(DATA Opens)

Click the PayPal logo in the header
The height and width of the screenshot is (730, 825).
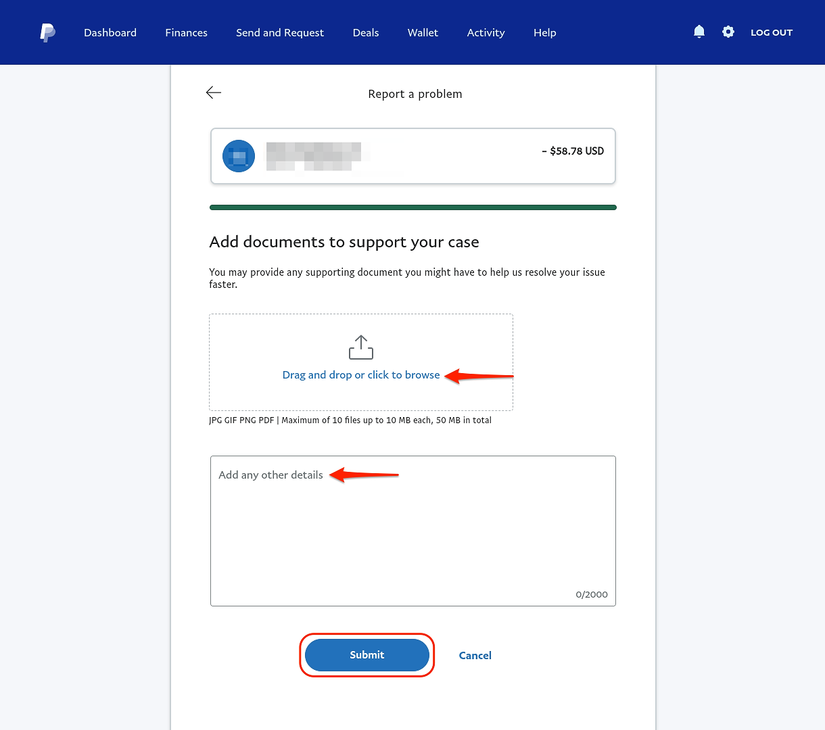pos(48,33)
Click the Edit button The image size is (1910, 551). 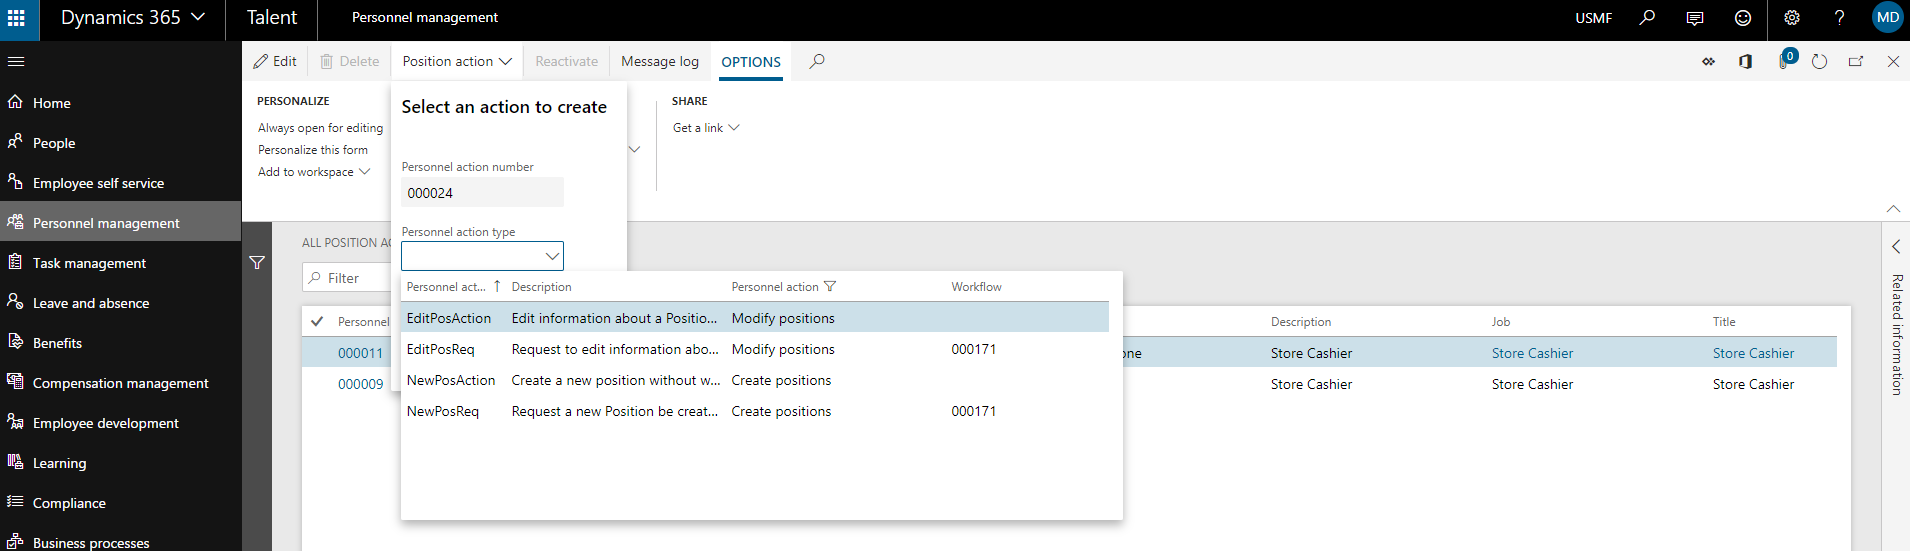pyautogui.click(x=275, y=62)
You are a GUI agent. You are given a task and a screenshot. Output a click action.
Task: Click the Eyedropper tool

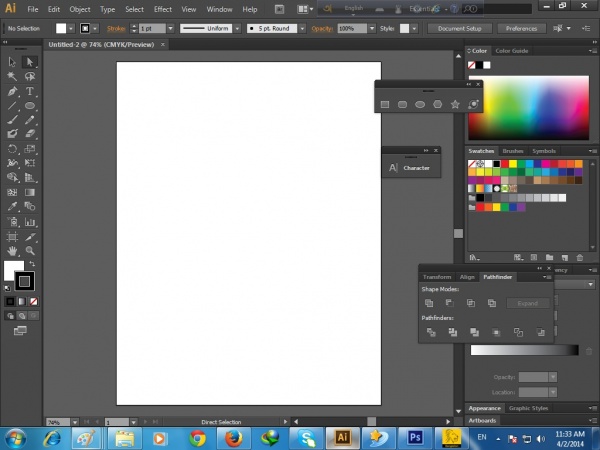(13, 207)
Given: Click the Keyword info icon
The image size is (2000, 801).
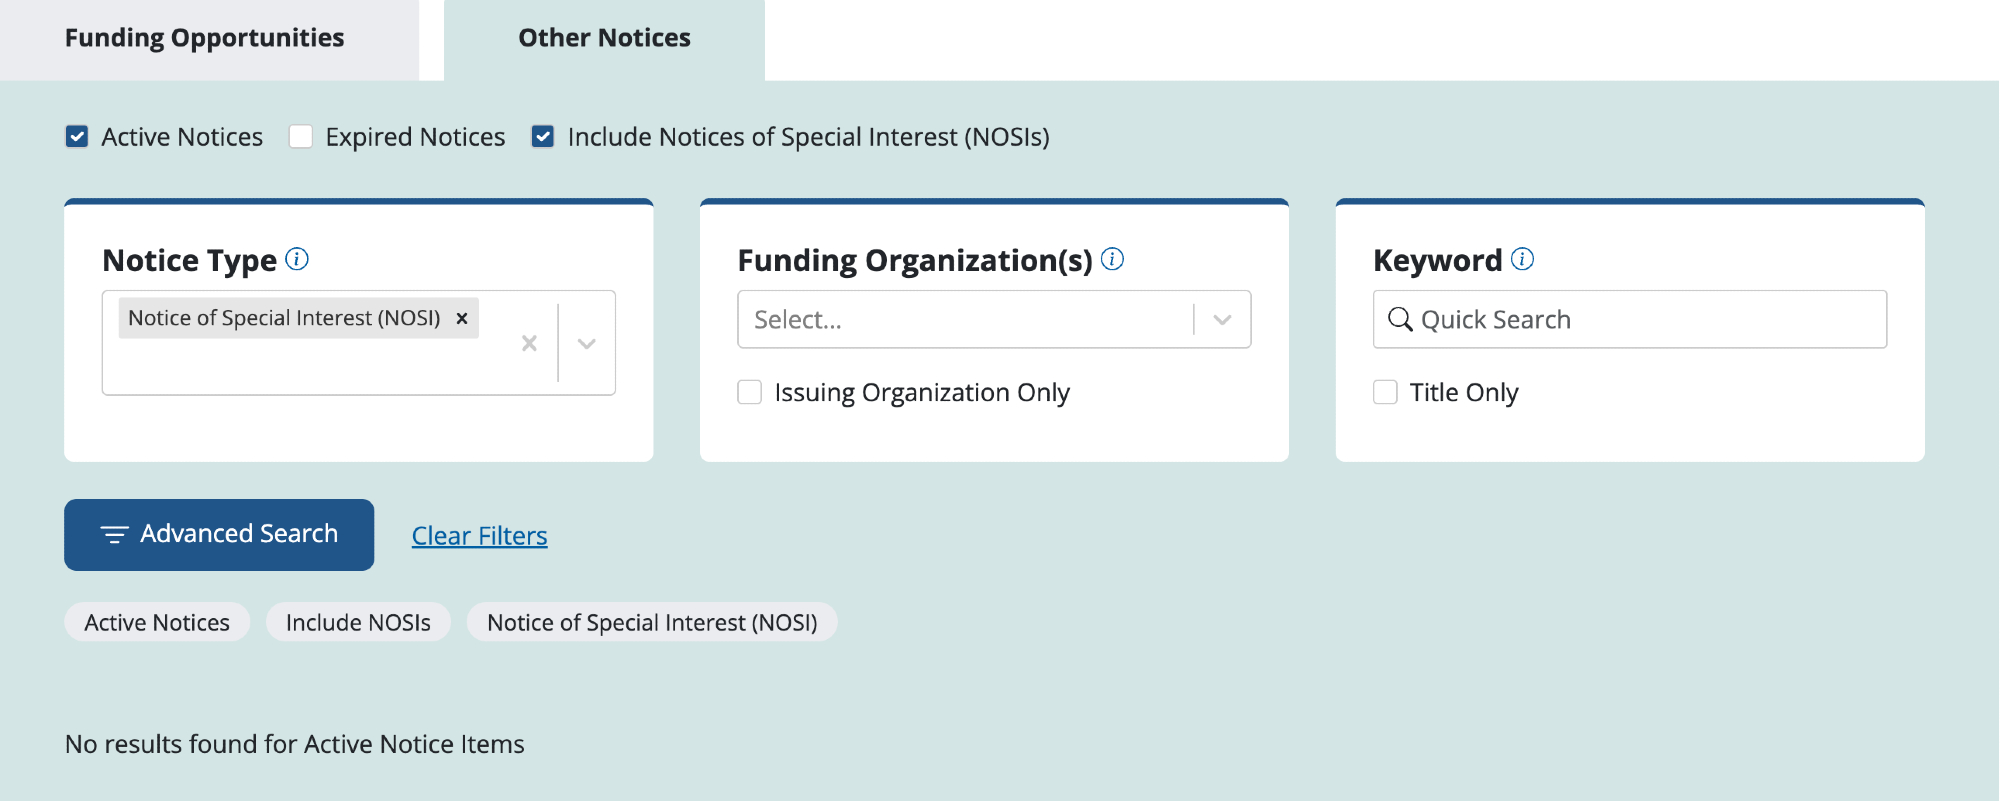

(DATA Closes)

> _ACTIVITY_: Write out only the lines from the line containing "Task: Click the Eyedropper tool" through the end of the material above, both end lines included. Pictures are not written out.

> _RESULT OF THE EXERCISE_:
Task: Click the Eyedropper tool

(13, 207)
Given: Click the Keyword info icon
The image size is (2000, 801).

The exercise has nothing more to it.